What does this mean for European entities transferring data to the US?
First and foremost, from the perspective of European entities, the EU-US DPF brings some much-needed certainty to transatlantic data flows. The Schrems II judgment left European entities puzzled as to the circumstances in which (if any) personal data is permitted to be transferred to the US and how to comply with the new requirements, such as the performance of a transfer impact assessment, laid down in the judgment.
Now, the EU-US PDF again enables data flows between EU entities and certified US companies without additional safeguards or measures having to be taken by the European entity exporting data.
However, it should be remembered that the EU-US DPF is just one of the tools available to transmit data internationally, the SCCs and BCRs being alternatives. Where SCCs and BCRs are relied on, a transfer impact assessment is still needed. That being said, the EU-US DPF has a positive impact on the use of other transfer tools too. The safeguards that were put in place by the US government as a result of the EU-US DPF apply to EU-US data transfers irrespective of the transfer tool used and, thus, lower the risk of EU-US data transfers as a whole.
In addition, even though it is still necessary to conduct a transfer impact assessment when relying on other transfer tools, the assessment and its results should reflect the adequacy decision and the changes implemented by the US government with respect to accessing European data subjects’ data. However, it might be necessary to update existing transfer impact assessments to reflect the safeguards put in place in the US.
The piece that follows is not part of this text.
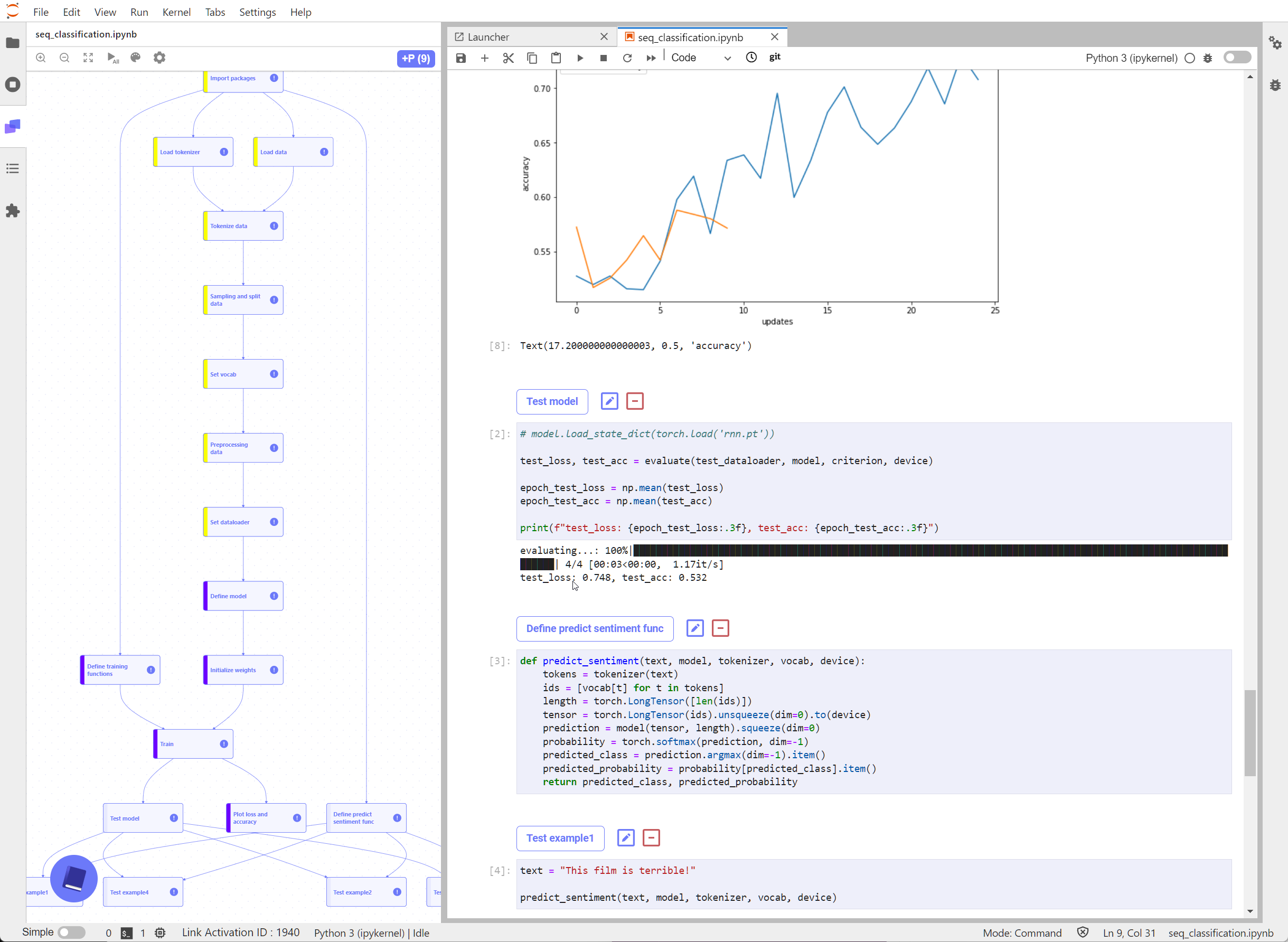Click the cut cell scissors icon
1288x942 pixels.
(508, 58)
While the principles contained in the EU-US DPF correlate to the primary obligations laid down in the GPDR, the framework should not be understood as removing the need for comprehensive, accurate and exhaustive data protection agreements when transferring personal data to the US. As with the previous transfer frameworks, the liability of the transferring party does not end with the transfer of data to the US; rather, the framework makes it easier to ensure and demand compliance in the US.
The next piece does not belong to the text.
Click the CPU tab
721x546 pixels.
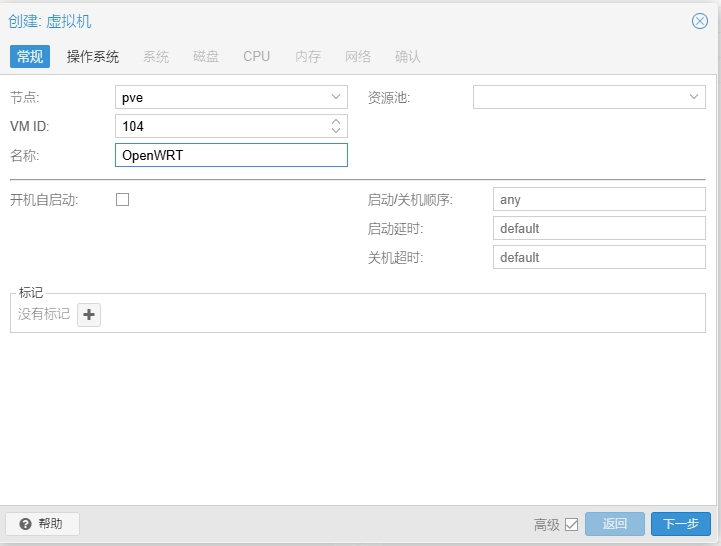click(x=257, y=57)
A future evaluation of the EU-US DPF will be undertaken by the European Commission together with European Data Protection Authorities and competent US authorities. The first review is scheduled to take place in July 2024. Routine evaluations of the adequacy decision will be carried out regularly, and the European Commission will continually monitor whether the US legal framework is functioning to the agreed standard. Should the European Commission consider that the level of data protection afforded by the adequacy decision is no longer sufficient, the decision may be suspended, amended or repealed.
Also, it cannot be ruled out that, like its predecessors, a challenge might be brought in the CJEU against the EU-US DPF in terms of its compliance with EU laws. European privacy activist organization NOYB, which is led by Mr. Schrems, who was behind the overturning of the two previous adequacy decisions concerning EU-US data transfers, has already publicly stated that it will challenge the adequacy decision.
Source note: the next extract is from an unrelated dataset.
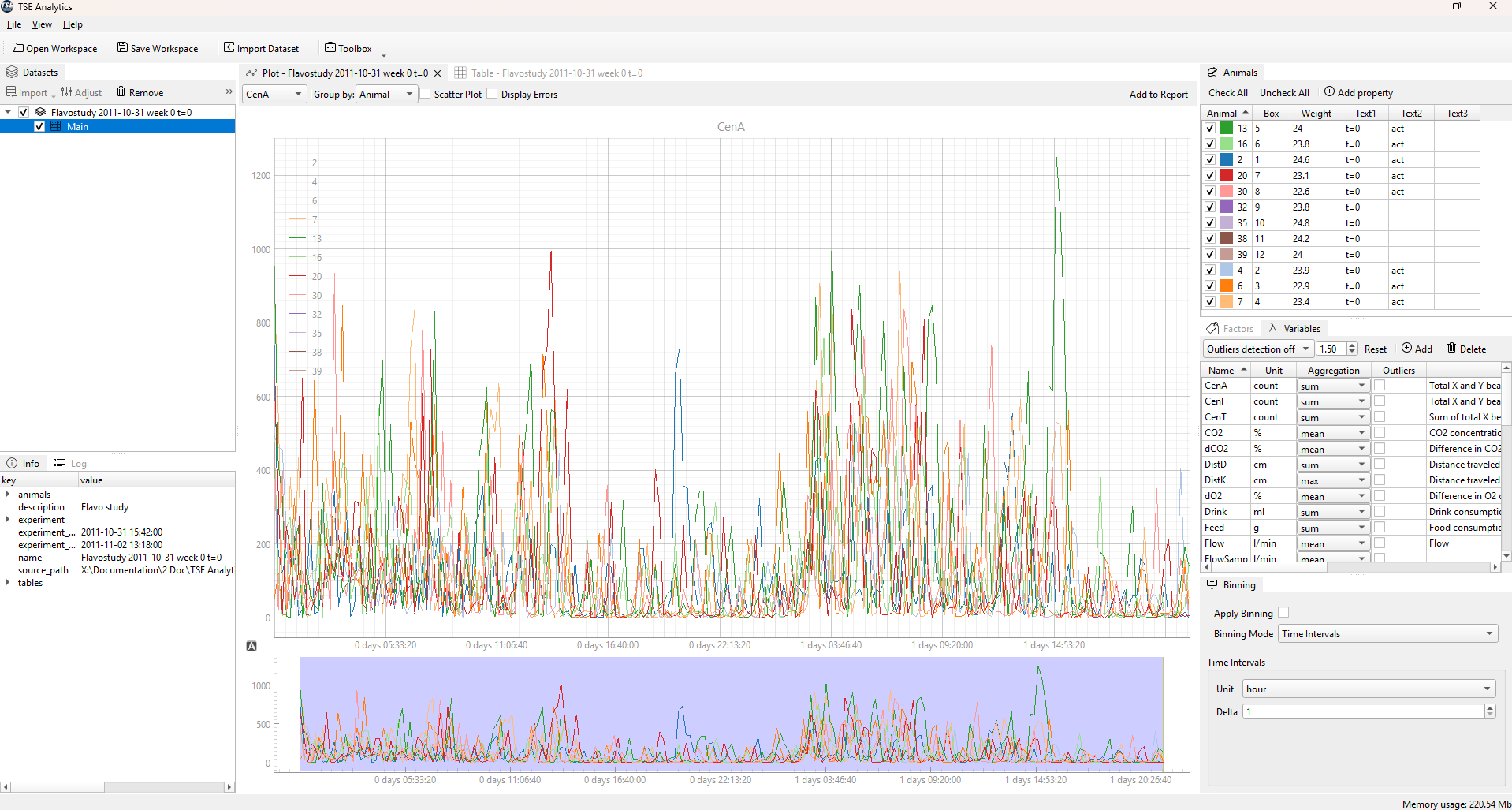Change the Binning Mode from Time Intervals
This screenshot has height=810, width=1512.
[x=1387, y=633]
Like its predecessors, the EU-US DPF has faced, and is expected to face, criticism and challenges. As with other international data transfer mechanisms, it is important to determine the choice of transfer tool based on the business activity.
It is advisable for organizations that administer personal data and currently rely on SCCs and/or BCRs to consider the impacts of the adequacy decision on data transferred to the US and on its current transfer tools. It should also be noted that the use of the EU-US DPF necessitates updates to documentation from data controllers and processors in Europe.